Aim of the exercise = Please repeat the items below with "dropdown" swapped for "drop-down menu" and everything else unchanged. Leave out the pictures.

Supplied records =

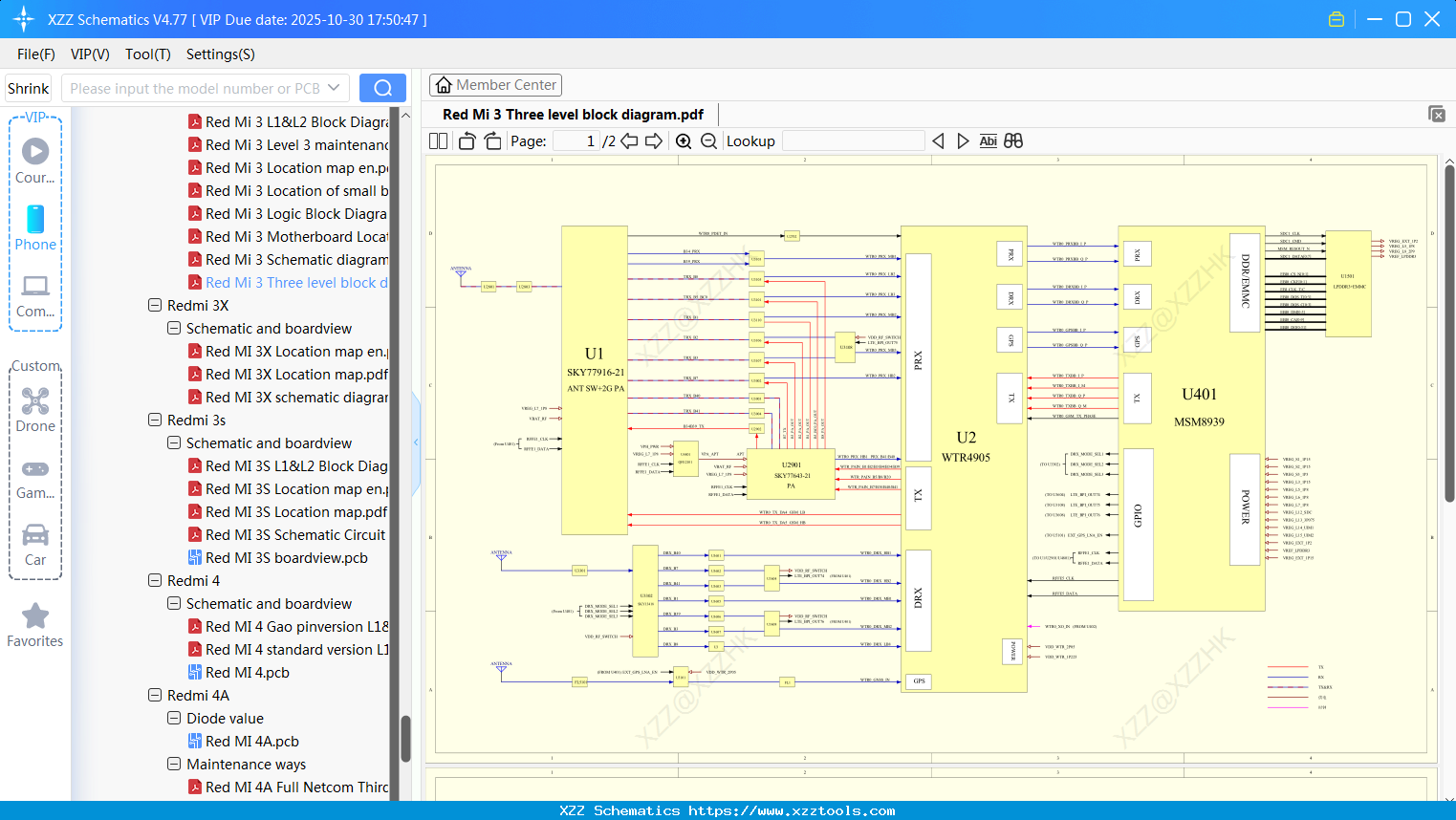Rotate the page counterclockwise
The width and height of the screenshot is (1456, 820).
[x=467, y=140]
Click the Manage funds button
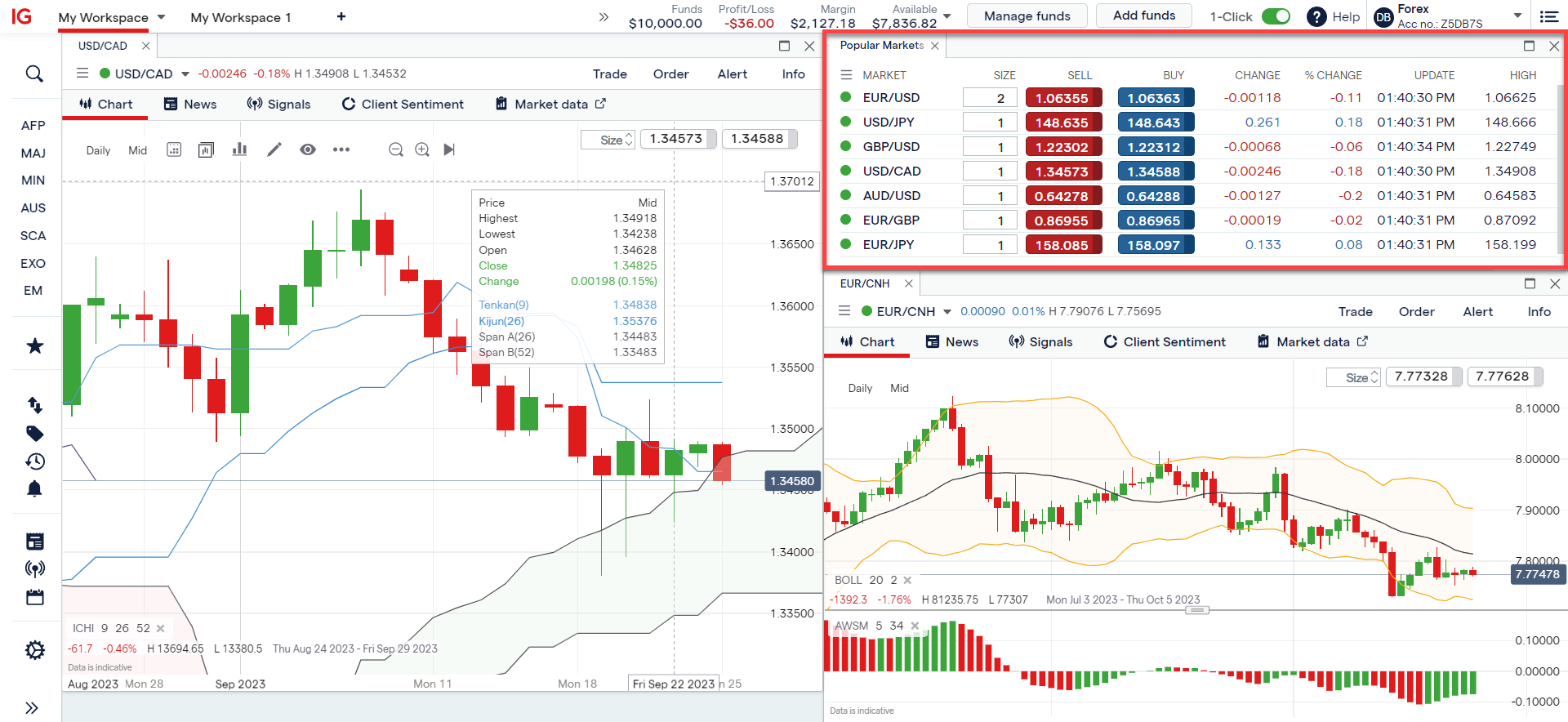Image resolution: width=1568 pixels, height=722 pixels. (x=1027, y=16)
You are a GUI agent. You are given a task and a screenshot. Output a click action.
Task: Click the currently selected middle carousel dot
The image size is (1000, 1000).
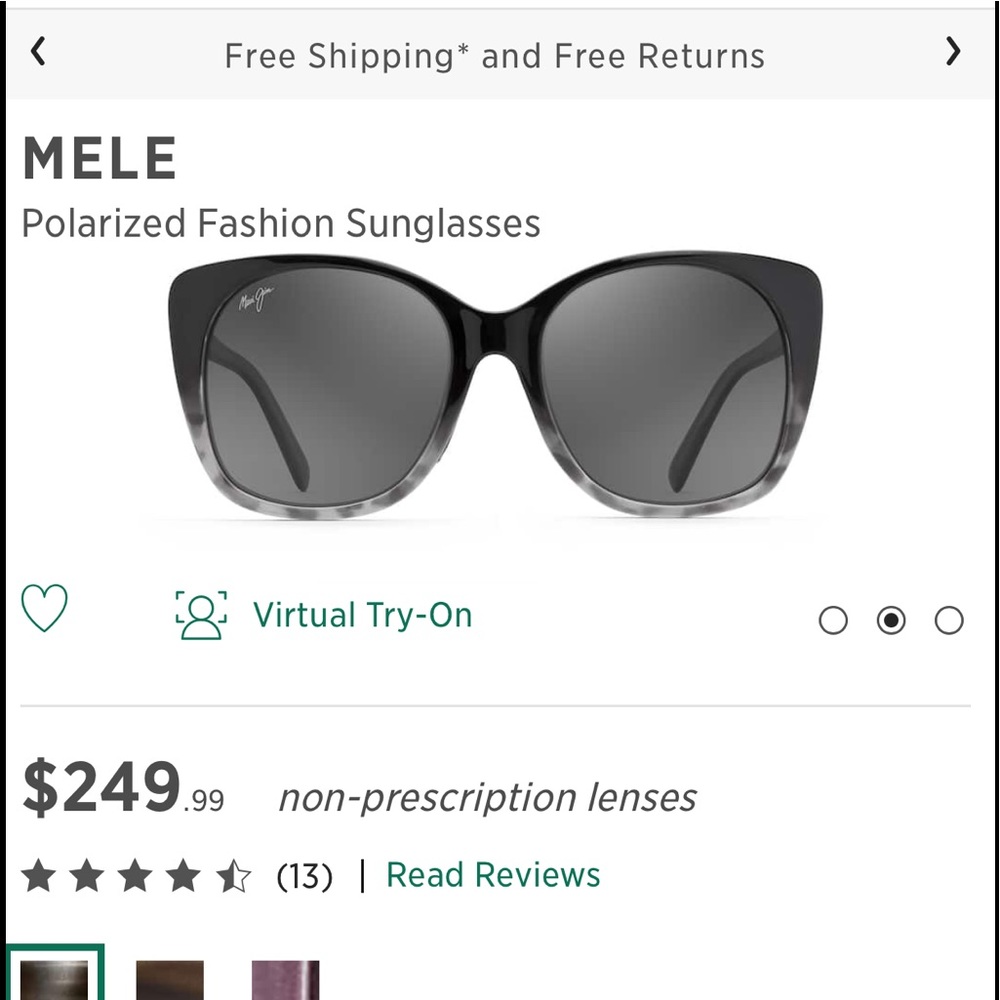pyautogui.click(x=891, y=620)
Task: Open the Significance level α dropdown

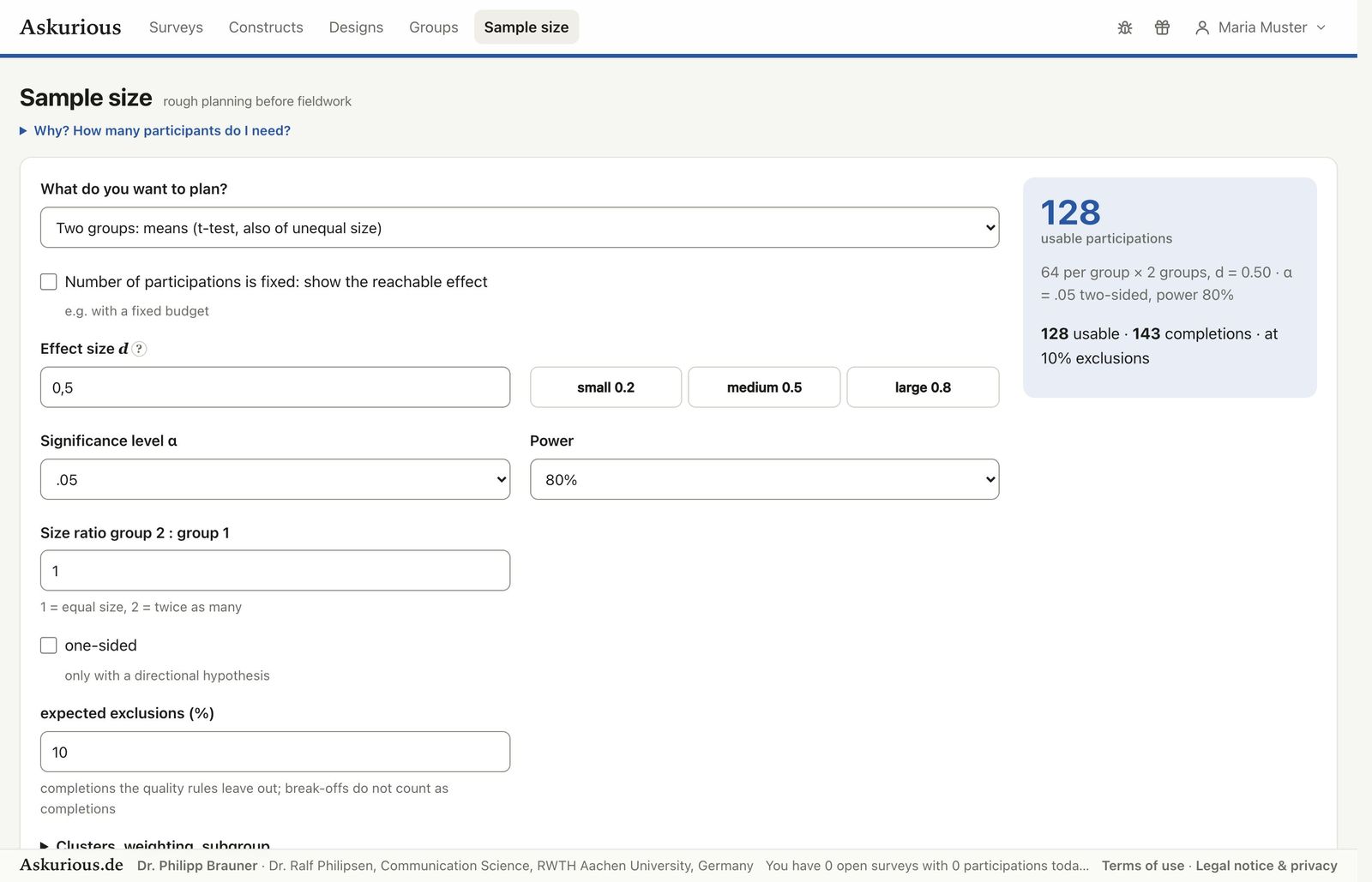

The answer =
Rotate the page counterclockwise
The width and height of the screenshot is (1456, 820).
[x=467, y=140]
Click the Manage funds button
Image resolution: width=1568 pixels, height=722 pixels. (x=1027, y=16)
You are a GUI agent. You are given a task and a screenshot. Output a click action.
Task: Click the currently selected middle carousel dot
The image size is (1000, 1000).
pyautogui.click(x=891, y=620)
Task: Open the Significance level α drop-down menu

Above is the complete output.